Parameter estimation for $\beta$ can be performed using maximum likelihood
or regression, both of which are equivalent under certain assumptions.

> **Exercise 2a: Logistic Regression with scikit**
>
> Using `scikit` with training and test samples:
>
> 1.  Evaluate the effect of the already-used variables on the probability of Republicans winning. Display the values of the coefficients.
> 2.  Derive a confusion matrix and a measure of model quality.
> 3.  Remove regularization using the `penalty` parameter. What effect does this have on the estimated parameters?

> **Exercise 2b: Logistic Regression with statsmodels**
>
> Using training and test samples:
>
> 1.  Evaluate the effect of the already-used variables on the probability of Republicans winning.
> 2.  Perform a likelihood ratio test regarding the inclusion of the (log)-income variable.

The p-value of the likelihood ratio test being close to 1 means that the log-income variable almost certainly adds information to the model.

> **Tip**
>
> The test statistic is:
> $$
> LR = -2\log\bigg(\frac{\mathcal{L}_{\theta}}{\mathcal{L}_{\theta_0}}\bigg) = -2(\mathcal{l}_{\theta} - \mathcal{l}_{\theta_0})
> $$

# 2. Going Further

This chapter only introduces the concepts of regression in a very introductory way.
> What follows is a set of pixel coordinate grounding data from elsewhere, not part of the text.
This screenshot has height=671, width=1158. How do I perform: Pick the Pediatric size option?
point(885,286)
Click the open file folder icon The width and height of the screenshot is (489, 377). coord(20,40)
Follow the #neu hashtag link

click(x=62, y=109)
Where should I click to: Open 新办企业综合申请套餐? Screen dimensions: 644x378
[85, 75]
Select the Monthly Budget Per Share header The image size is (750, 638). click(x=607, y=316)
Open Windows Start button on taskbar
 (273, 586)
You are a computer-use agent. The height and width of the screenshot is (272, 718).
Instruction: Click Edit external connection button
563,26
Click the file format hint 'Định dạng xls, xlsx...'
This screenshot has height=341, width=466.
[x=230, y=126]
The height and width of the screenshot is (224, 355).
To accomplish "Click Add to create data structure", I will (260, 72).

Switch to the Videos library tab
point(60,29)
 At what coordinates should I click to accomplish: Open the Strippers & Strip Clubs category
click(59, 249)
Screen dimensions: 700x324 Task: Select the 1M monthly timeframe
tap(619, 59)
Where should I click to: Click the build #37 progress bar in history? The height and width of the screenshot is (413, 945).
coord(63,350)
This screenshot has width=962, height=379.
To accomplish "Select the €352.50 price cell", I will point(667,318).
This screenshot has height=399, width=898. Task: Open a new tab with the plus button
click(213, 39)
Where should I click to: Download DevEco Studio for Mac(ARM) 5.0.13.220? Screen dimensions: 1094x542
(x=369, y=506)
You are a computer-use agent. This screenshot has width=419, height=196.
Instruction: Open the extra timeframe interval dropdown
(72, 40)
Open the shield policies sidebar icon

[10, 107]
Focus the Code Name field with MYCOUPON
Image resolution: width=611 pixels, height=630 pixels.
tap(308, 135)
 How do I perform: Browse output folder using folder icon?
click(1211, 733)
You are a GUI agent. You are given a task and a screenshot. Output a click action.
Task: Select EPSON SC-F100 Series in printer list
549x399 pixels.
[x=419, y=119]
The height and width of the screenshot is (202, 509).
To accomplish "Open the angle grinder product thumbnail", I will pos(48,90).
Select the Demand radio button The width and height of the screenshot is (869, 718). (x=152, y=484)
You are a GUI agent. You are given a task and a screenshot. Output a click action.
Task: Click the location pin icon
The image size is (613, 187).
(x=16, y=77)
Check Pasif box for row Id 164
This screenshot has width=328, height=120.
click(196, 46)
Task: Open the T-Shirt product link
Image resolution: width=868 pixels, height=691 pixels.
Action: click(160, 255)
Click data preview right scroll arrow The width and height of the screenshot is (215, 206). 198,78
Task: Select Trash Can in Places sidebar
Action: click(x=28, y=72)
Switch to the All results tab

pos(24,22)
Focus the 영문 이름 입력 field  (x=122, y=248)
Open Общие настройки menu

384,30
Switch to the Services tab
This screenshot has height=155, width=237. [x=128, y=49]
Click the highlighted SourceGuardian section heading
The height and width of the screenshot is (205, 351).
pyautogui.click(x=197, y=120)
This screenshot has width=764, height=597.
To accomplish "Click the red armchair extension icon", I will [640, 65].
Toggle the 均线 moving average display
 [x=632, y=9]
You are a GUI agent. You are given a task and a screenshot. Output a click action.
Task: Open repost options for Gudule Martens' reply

To expand on this, it is recommended to explore further based on your interests and needs.

In the field of *machine learning*, the main areas for deeper exploration are:

-   Alternative regression models like random forests.
-   *Boosting* and *bagging* methods to learn how multiple models can be trained jointly and their predictions combined democratically to converge on better decisions than a single model.
-   Issues related to model explainability, a very active research area, to better understand the decision criteria of models.

In the field of econometrics, the main areas for deeper exploration are:

-   Generalized linear models to explore regression with more general assumptions than those we have made so far;
-   Hypothesis testing to delve deeper into these questions beyond our likelihood ratio test.

## References

Siegfried, André. 1913. *Tableau Politique de La France de l’ouest Sous La Troisième république: 102 Cartes Et Croquis, 1 Carte Hors Texte*. A. Colin.